## Exercise directions
Could you retype exactly the line containing "Jump to previous find match arrow" and every line after it in the data below, leaving out the pictures?

(Saved data entries)

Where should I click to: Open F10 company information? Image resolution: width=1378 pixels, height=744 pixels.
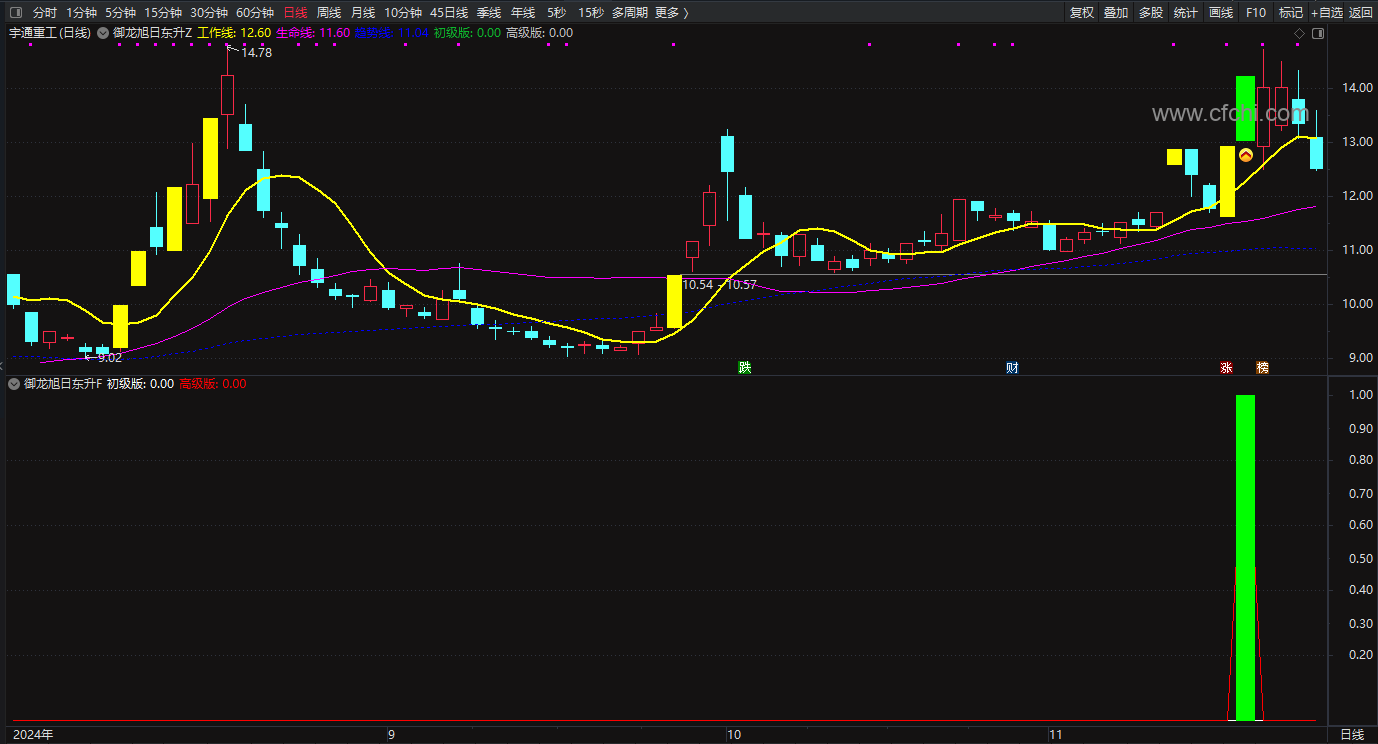pyautogui.click(x=1256, y=13)
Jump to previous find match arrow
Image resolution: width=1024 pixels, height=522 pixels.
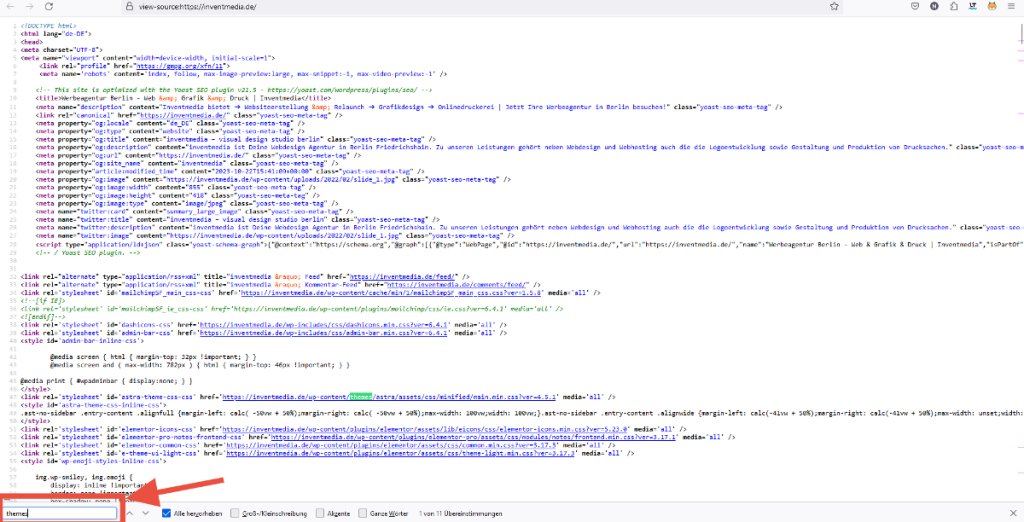[130, 513]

## Final answer
Jump to previous find match arrow
Image resolution: width=1024 pixels, height=522 pixels.
[130, 513]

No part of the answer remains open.